American light kit airplane

The CubCrafters Carbon Cub UL is an American light-sport and ultralight aircraft that is under development by Cub Crafters of Yakima, Washington, introduced at the Sun 'n Fun airshow in March 2023. The aircraft is intended to be supplied as a kit for amateur construction or as a complete ready-to-fly-aircraft.

Still under development in March 2023, the first customer deliveries are forecast for 2025.

==Design and development==
The design is a development of the CubCrafters CC11-160 Carbon Cub SS that has been lightened to improve performance, including the newly designed Rotax 916 iS engine, for which this aircraft is the launch customer.

It has been designed to fit the US light-sport aircraft category with a 1320 lb gross weight and also many other nations' ultralight aircraft categories, to facilitate exports.

The aircraft features a strut-braced high-wing with jury struts, a two-seats-in-tandem enclosed cockpit accessed by doors, fixed conventional landing gear and a single engine in tractor configuration.

The aircraft is made from welded steel tubing, with its flying surfaces covered in doped aircraft fabric. Use is made of pre-preg composite materials, lighter fabric and titanium components, including the firewall and landing gear, to reduce the empty weight. The standard engine used is the 160 hp Rotax 916 iS four-stroke, turbocharged, liquid and air-cooled powerplant, with FADEC, which can run on unleaded automotive gasoline or avgas. Due to its turbocharger, the engine can produce full power up to 17000 ft.

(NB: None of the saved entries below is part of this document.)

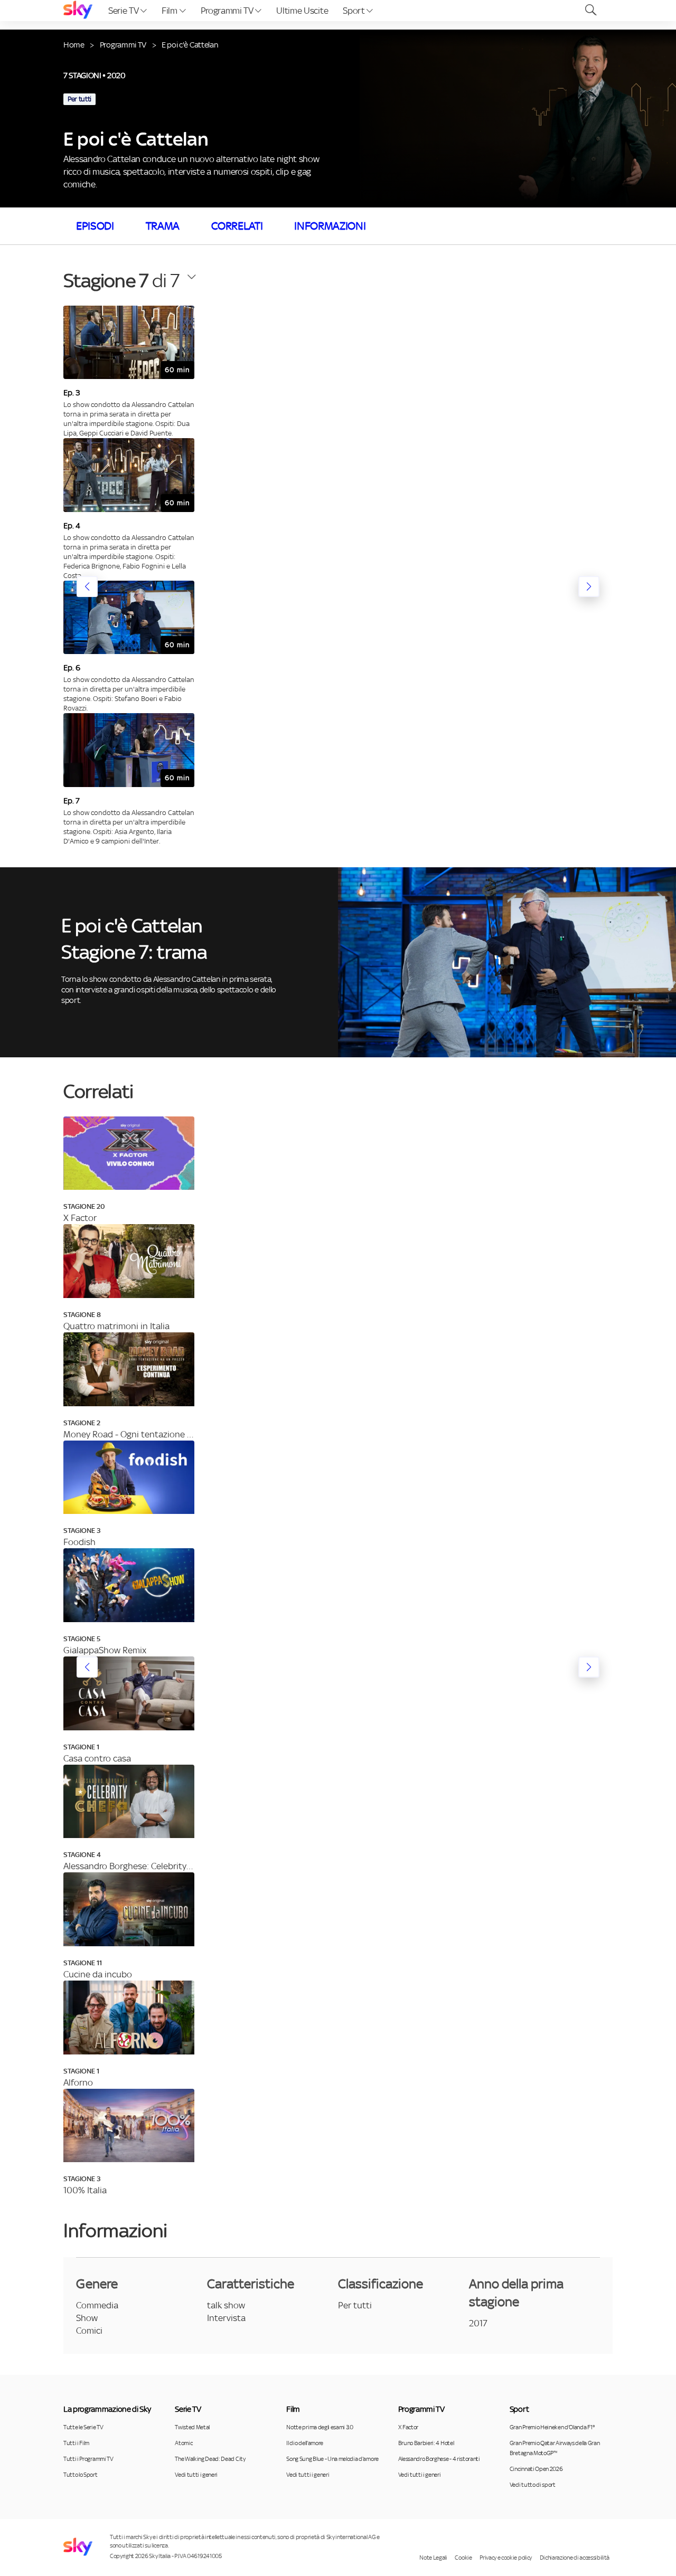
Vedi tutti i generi (196, 2474)
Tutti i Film (76, 2443)
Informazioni (329, 226)
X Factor (408, 2427)
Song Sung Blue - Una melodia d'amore (332, 2459)
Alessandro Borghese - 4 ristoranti (439, 2459)
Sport (355, 10)
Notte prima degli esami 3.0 (319, 2427)
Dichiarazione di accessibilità (574, 2557)
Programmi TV (228, 10)
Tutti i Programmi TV (88, 2459)
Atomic (183, 2443)
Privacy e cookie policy (506, 2557)
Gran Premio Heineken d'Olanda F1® (552, 2427)
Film (170, 10)
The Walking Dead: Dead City (210, 2459)
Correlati (236, 226)
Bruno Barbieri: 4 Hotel (426, 2443)
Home (73, 44)
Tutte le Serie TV (83, 2427)
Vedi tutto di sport (533, 2484)
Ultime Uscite (302, 10)
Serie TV (124, 10)
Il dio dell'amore (304, 2443)
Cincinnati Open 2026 (536, 2469)
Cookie (463, 2557)
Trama (163, 226)
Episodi (95, 226)
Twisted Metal (192, 2427)
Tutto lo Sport (80, 2474)
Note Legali (433, 2557)
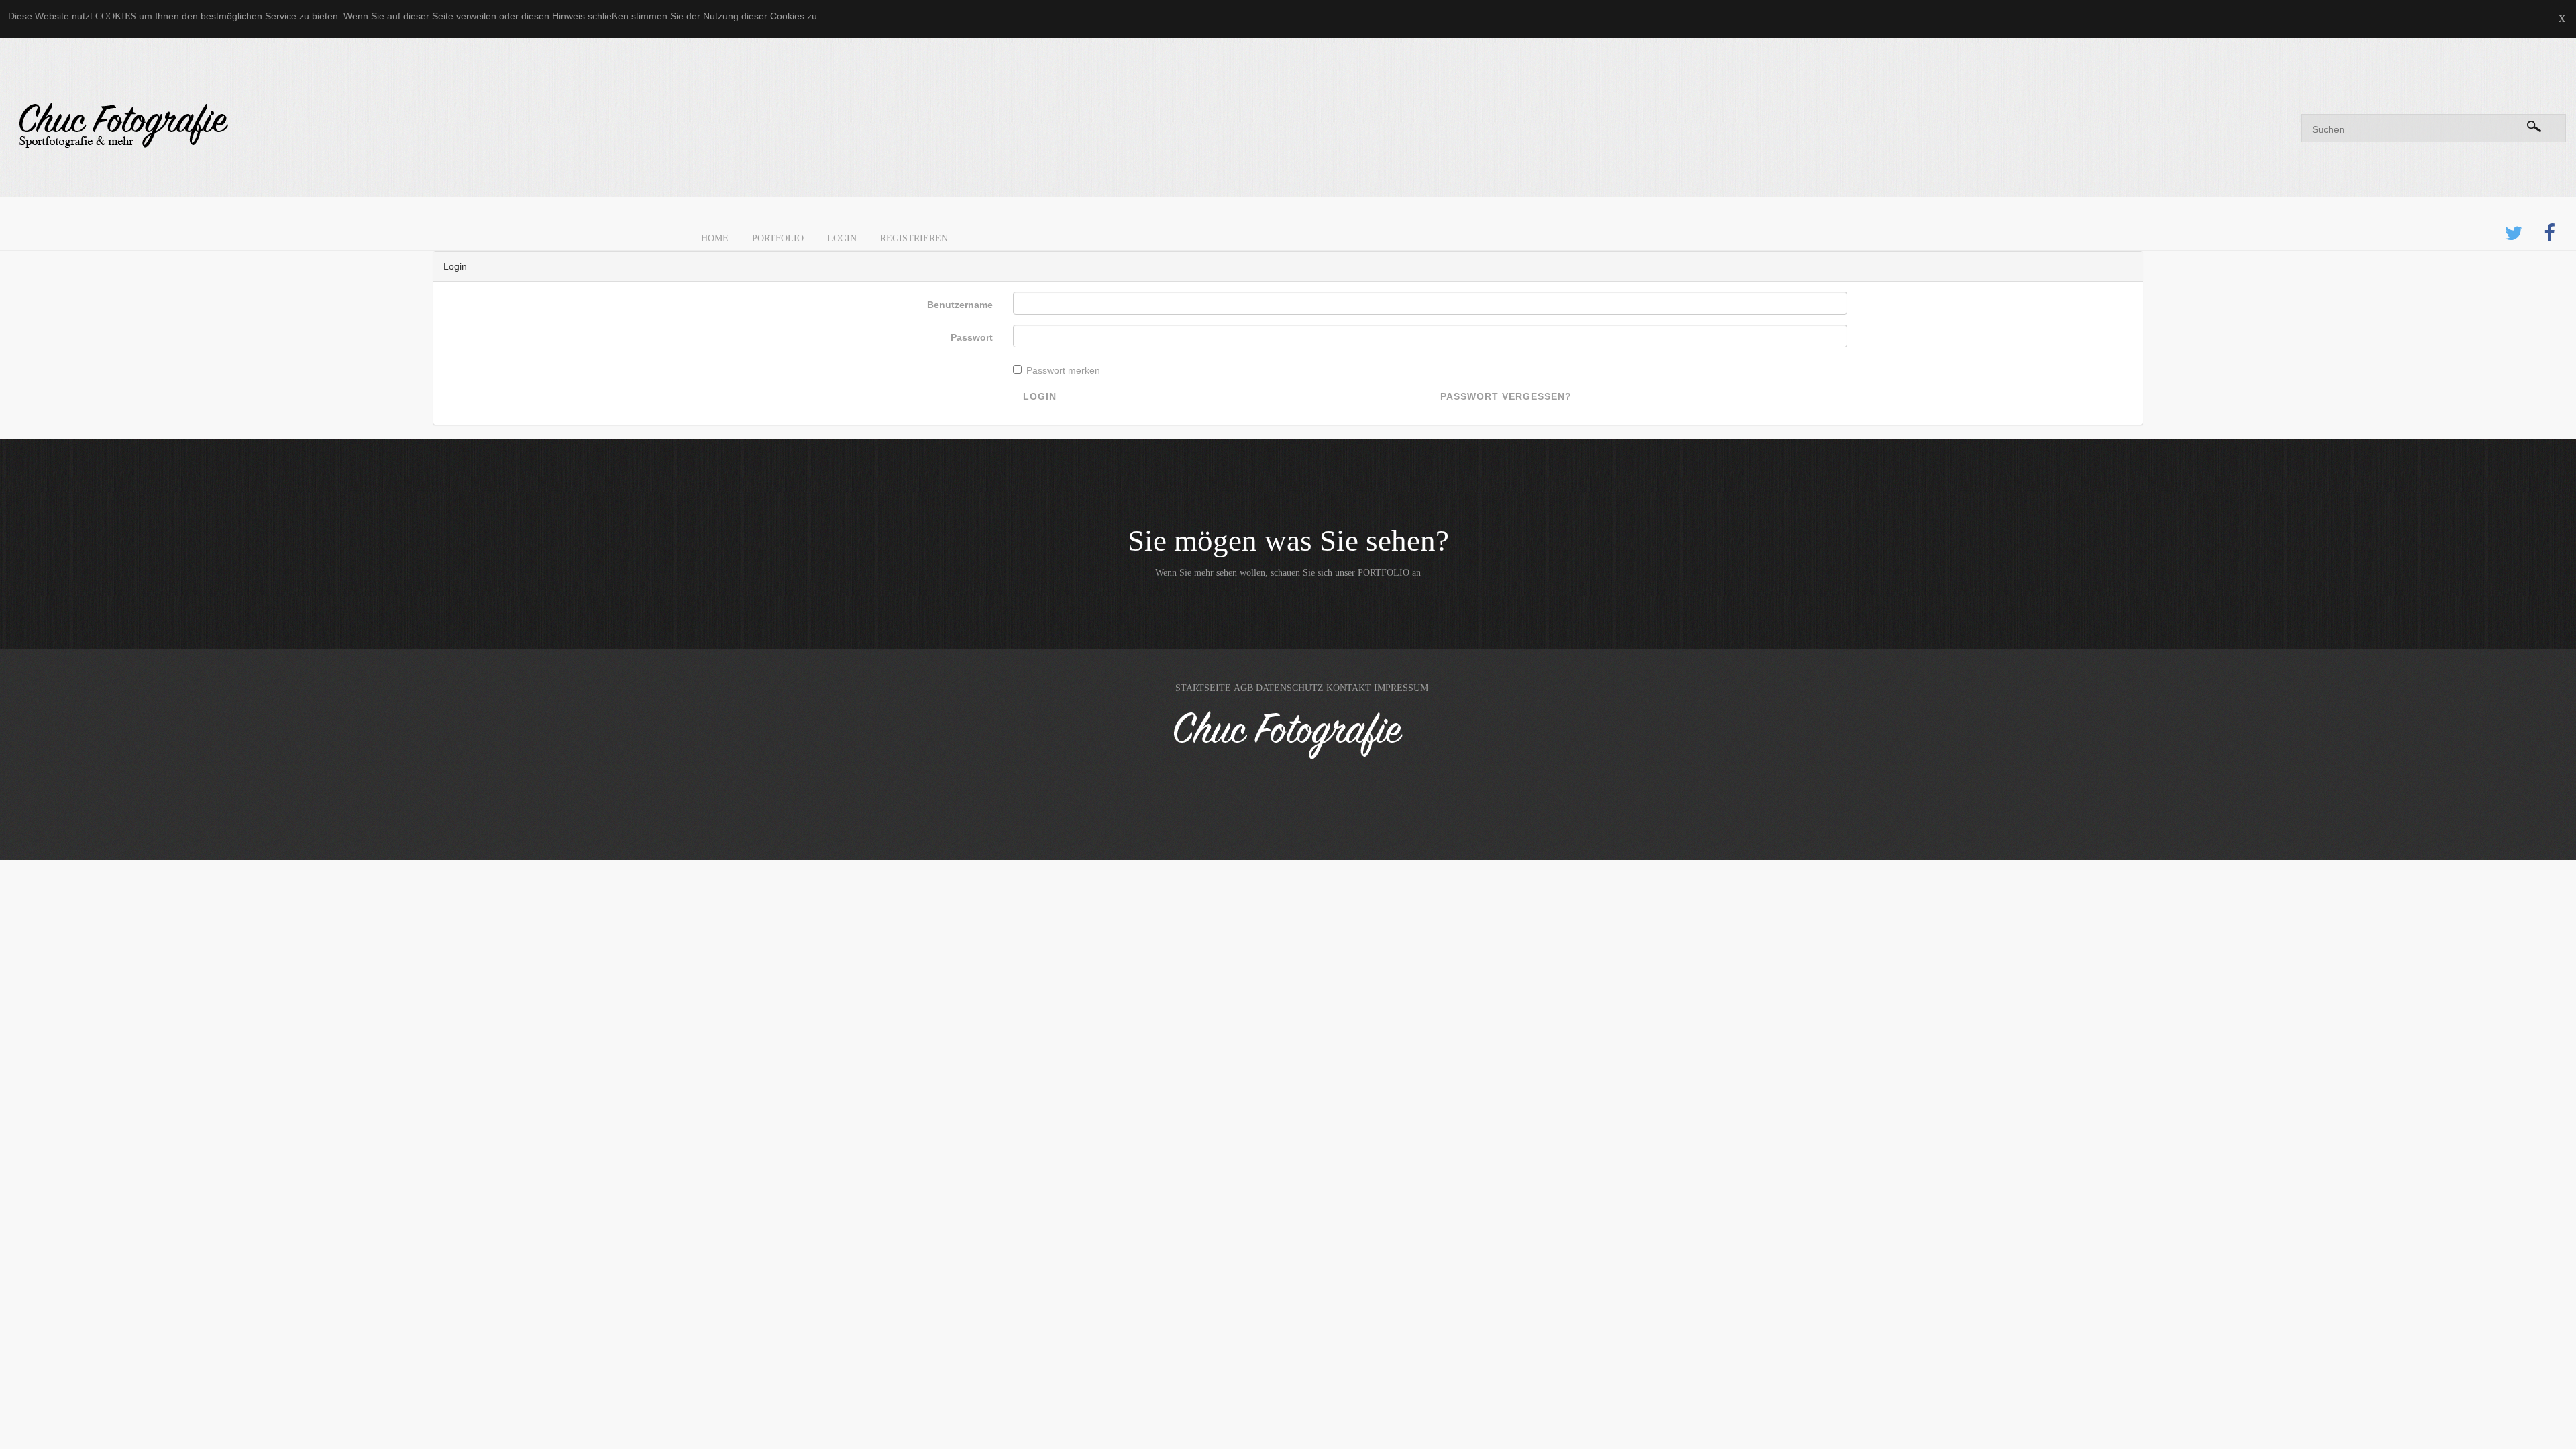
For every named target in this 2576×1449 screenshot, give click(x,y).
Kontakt (1348, 688)
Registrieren (914, 238)
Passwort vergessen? (1506, 396)
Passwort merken (1063, 370)
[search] (2534, 124)
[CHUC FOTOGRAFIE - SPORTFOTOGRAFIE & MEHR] (644, 126)
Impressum (1401, 688)
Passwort (972, 337)
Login (842, 238)
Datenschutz (1290, 688)
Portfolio (778, 238)
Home (715, 238)
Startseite (1203, 688)
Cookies (115, 16)
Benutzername (960, 304)
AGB (1243, 688)
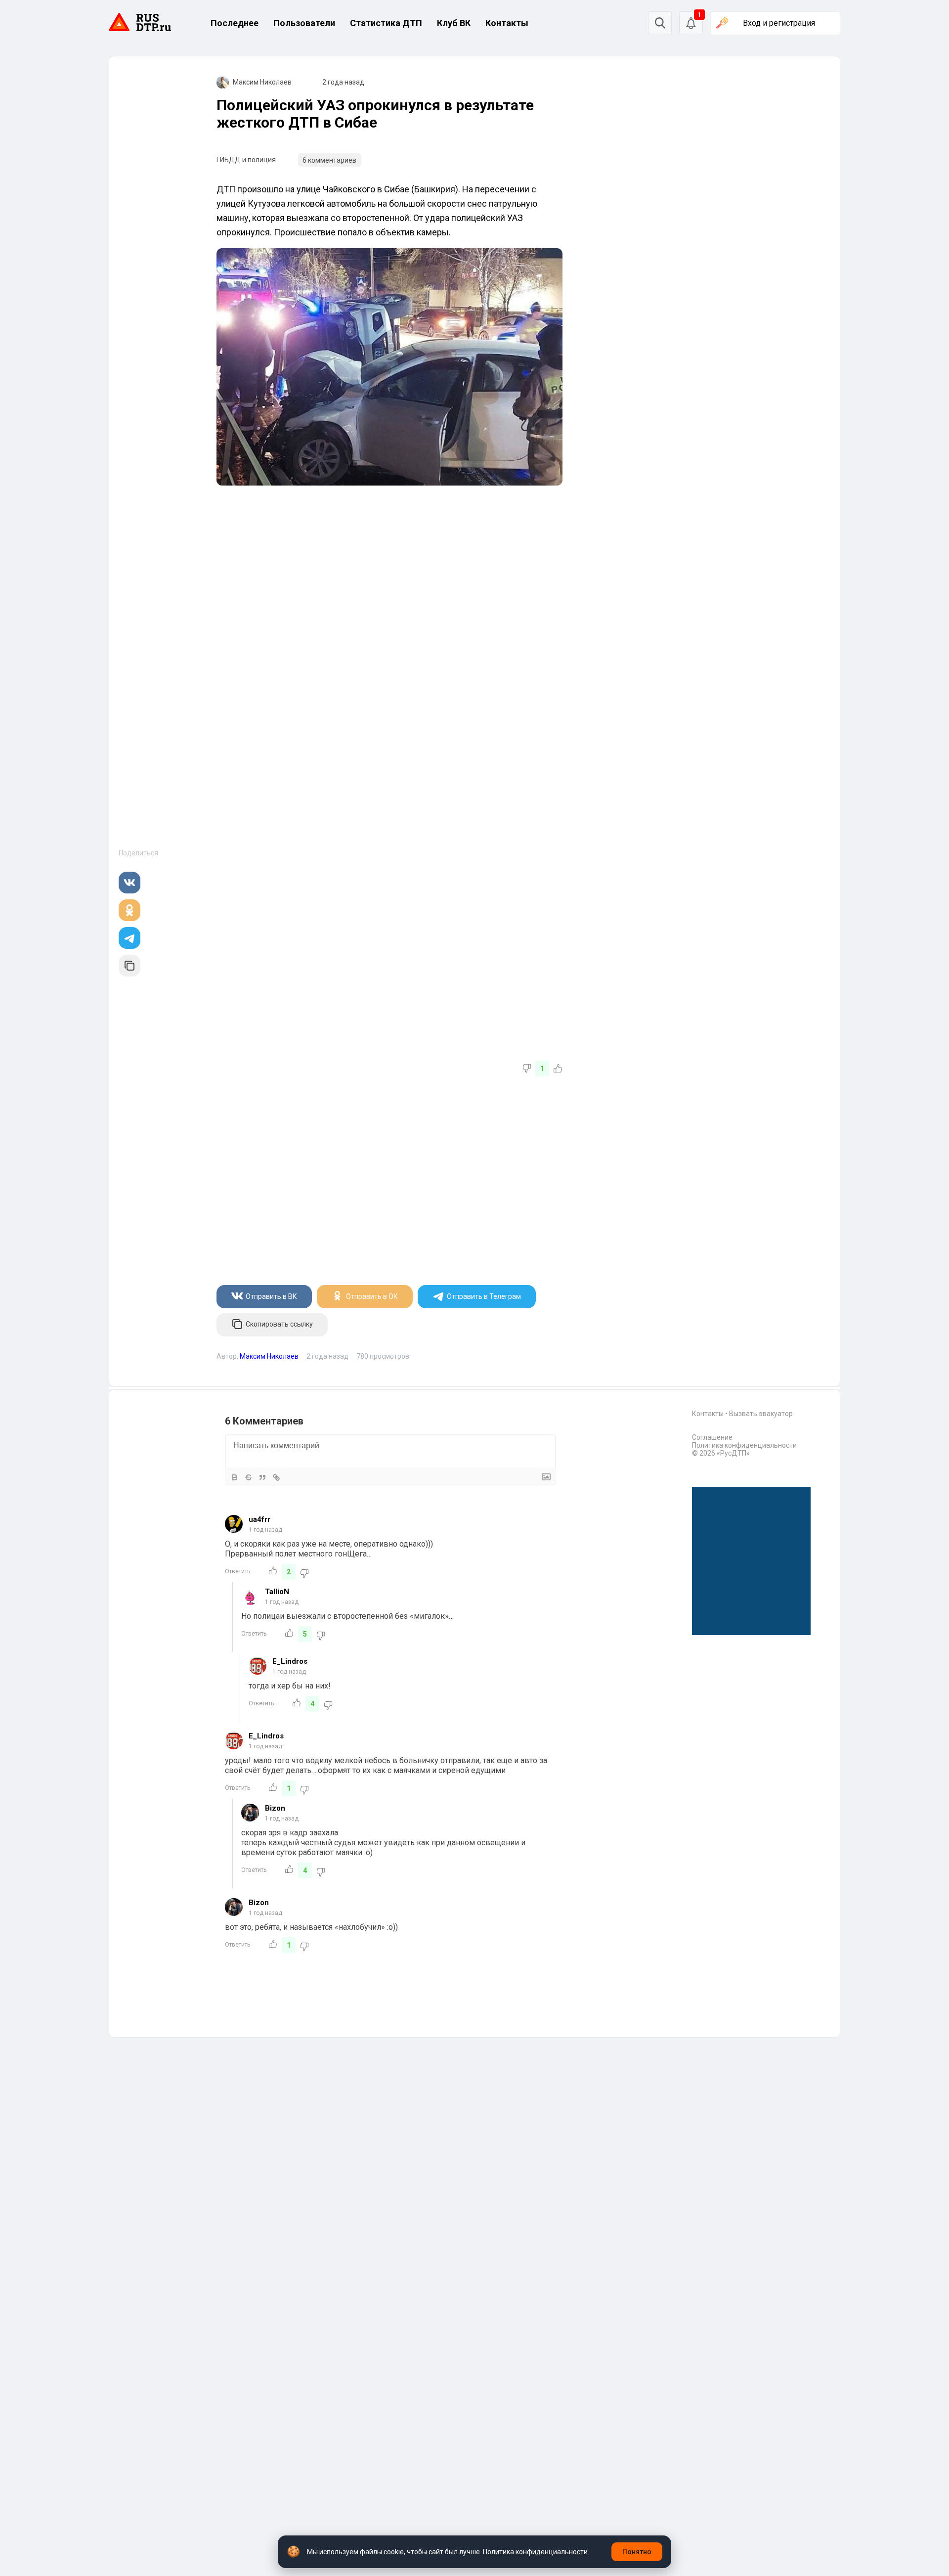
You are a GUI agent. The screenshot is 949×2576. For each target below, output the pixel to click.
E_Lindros (289, 1661)
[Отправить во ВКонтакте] (129, 882)
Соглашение (712, 1437)
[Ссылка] (276, 1477)
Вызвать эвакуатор (761, 1414)
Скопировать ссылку (279, 1324)
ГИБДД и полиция (246, 160)
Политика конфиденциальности (744, 1445)
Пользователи (304, 23)
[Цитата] (262, 1477)
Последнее (235, 23)
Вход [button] (779, 23)
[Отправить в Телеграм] (129, 938)
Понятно (636, 2552)
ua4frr (259, 1519)
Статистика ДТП (386, 23)
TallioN (277, 1591)
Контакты (506, 23)
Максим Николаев (262, 82)
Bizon (275, 1808)
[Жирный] (235, 1477)
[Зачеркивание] (249, 1477)
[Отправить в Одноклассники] (129, 910)
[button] (691, 23)
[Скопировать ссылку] (129, 966)
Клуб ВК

Regarding the choice of powerplants for the design, aviation writer Paul Bertorelli stated, "the 916 iS gives CubCrafters an uncharacteristic opportunity to shear away from driving increased performance with power loading to driving it with structural efficiency".

The development was forecast to be completed later in 2023, a demonstrator in 2024 and with the first customer deliveries forecast for 2025.

On February 25, 2025, CubCrafters, in collaboration with Hartzell Propeller, announced the development of a lightweight constant-speed propeller designed specifically for the Rotax 916-powered Carbon Cub UL.

==Operational history==
The prototype was landed on the 88 ft diameter rooftop helipad at the Burj Al Arab hotel in Dubai on March 15, 2023, as a Red Bull sponsored stunt.

On October 28, 2025, a CubCrafters Carbon Cub UL, piloted by Jon Kotwicki, climbed to a verified altitude of 37609 ft over the California coast near San Luis Obispo, California, setting an unofficial altitude record for Cub-type aircraft. The flight surpassed a previous record of 30203 ft set in 1951 by pilot Caro Bayley flying a Piper Super Cub.